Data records
....................
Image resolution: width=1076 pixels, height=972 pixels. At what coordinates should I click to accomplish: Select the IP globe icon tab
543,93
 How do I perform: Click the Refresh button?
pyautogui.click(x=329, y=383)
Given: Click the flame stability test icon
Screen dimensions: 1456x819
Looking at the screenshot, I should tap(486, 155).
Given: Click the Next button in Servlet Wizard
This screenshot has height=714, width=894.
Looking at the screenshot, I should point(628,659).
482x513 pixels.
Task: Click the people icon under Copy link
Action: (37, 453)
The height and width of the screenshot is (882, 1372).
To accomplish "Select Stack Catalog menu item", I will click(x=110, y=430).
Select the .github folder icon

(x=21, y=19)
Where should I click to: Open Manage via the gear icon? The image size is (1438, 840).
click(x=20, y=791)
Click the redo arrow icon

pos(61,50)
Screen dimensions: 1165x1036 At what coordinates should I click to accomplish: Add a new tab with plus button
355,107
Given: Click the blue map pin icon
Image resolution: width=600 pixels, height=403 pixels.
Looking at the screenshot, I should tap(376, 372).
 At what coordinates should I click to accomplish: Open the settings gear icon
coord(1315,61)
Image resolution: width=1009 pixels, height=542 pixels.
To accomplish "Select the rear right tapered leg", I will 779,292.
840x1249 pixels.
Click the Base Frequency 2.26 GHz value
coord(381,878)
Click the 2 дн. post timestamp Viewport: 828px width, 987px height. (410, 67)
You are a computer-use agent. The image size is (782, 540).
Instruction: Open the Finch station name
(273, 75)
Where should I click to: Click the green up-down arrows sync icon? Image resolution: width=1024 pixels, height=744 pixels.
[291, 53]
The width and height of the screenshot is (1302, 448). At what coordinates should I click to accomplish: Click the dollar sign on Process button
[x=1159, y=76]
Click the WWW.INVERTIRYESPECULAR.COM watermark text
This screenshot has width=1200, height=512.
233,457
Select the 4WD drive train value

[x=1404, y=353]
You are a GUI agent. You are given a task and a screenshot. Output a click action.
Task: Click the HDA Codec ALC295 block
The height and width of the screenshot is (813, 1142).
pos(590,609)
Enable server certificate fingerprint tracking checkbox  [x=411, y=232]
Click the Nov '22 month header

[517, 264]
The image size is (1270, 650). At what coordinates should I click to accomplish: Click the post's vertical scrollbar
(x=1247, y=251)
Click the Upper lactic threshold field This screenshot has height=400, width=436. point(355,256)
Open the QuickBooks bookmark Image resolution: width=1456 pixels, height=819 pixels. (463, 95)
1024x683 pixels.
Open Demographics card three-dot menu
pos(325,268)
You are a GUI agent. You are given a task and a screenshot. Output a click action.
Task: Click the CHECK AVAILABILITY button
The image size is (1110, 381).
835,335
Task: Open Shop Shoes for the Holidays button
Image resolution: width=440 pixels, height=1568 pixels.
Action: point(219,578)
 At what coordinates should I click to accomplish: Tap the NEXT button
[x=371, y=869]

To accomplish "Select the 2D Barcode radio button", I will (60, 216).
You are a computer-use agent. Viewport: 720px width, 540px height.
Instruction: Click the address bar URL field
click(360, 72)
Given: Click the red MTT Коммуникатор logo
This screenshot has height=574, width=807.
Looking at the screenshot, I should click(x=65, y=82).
....................
* Assignment *
With the line containing "At what coordinates should I click to accomplish: Tap" as the start and the last line of the entries as the end, print that whole span exactly.

* Response area *
 At what coordinates should I click to accomplish: Tap the NEXT button
[x=371, y=869]

To accomplish "Select the 2D Barcode radio button", I will (60, 216).
You are a computer-use agent. Viewport: 720px width, 540px height.
Instruction: Click the address bar URL field
click(360, 72)
Given: Click the red MTT Коммуникатор logo
This screenshot has height=574, width=807.
Looking at the screenshot, I should click(x=65, y=82).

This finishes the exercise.